Document text:
-- Opening Marker --

Who was Hisashi Ouchi? Wiki, Bio, Age, Family, Died after 83 days of Tokaimura Nuclear Accident

hisashi-ouchi

Hisashi Ouchi Wiki – Hisashi Ouchi Biography

Hisashi Ouchi, a worker at a Japanese nuclear fuel plant was exposed to critical levels of radiation. He suffered the worst radiation. A Japanese nuclear disaster on September 30, 1999 was the world’s worst since Chernobyl and left the world’s ‘most radioactive’ man with ‘melted skin’. That victim was Hisashi Ouchi, a worker at the uranium processing plant in Tokaimura, 70 miles northeast of Tokyo, who was exposed to a massive dose of radiation that left him severely burned. This was to be the first of 83 days of unimaginable suffering in critical condition for the 35-year-old man who died on December 21 after begging doctors to stop treating him months earlier.

-- Closing Marker --

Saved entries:
-- Opening Marker --

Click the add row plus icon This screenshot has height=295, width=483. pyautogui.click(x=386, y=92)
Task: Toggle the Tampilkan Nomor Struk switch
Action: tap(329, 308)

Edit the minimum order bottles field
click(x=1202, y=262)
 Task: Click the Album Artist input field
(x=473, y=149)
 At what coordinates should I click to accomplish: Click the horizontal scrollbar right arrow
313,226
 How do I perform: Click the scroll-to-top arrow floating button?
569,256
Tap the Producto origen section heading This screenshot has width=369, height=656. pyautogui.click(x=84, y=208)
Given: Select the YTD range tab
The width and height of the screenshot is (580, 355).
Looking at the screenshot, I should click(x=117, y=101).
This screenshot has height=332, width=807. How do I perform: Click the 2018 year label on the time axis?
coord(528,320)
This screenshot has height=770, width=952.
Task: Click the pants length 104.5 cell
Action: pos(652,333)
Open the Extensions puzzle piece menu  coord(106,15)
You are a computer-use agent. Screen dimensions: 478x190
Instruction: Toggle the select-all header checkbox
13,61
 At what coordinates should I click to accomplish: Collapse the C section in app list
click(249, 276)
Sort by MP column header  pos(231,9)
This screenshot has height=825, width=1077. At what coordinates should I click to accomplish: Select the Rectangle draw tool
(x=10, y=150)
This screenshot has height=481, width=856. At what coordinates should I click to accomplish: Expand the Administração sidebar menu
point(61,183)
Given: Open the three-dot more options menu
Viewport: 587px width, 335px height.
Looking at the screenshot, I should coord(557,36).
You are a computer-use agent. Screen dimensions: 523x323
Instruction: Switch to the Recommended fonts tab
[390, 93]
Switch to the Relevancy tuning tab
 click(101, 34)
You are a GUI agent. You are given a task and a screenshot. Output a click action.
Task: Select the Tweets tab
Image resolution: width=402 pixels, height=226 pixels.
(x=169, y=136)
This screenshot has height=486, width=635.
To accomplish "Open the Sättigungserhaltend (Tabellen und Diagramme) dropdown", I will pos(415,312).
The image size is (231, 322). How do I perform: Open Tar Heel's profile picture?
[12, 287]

-- Closing Marker --

Requirement 1:
Return the passage from the Hisashi Ouchi page starting with "Hisashi Ouchi, a worker at a" and going on through "him months earlier.".
Requirement 2:
According to the Hisashi Ouchi page, where is the uranium processing plant in Tokaimura located relative to Tokyo?
You won't need the rows to do this work.

Final answer 1:
Hisashi Ouchi, a worker at a Japanese nuclear fuel plant was exposed to critical levels of radiation. He suffered the worst radiation. A Japanese nuclear disaster on September 30, 1999 was the world’s worst since Chernobyl and left the world’s ‘most radioactive’ man with ‘melted skin’. That victim was Hisashi Ouchi, a worker at the uranium processing plant in Tokaimura, 70 miles northeast of Tokyo, who was exposed to a massive dose of radiation that left him severely burned. This was to be the first of 83 days of unimaginable suffering in critical condition for the 35-year-old man who died on December 21 after begging doctors to stop treating him months earlier.

Final answer 2:
70 miles northeast of Tokyo.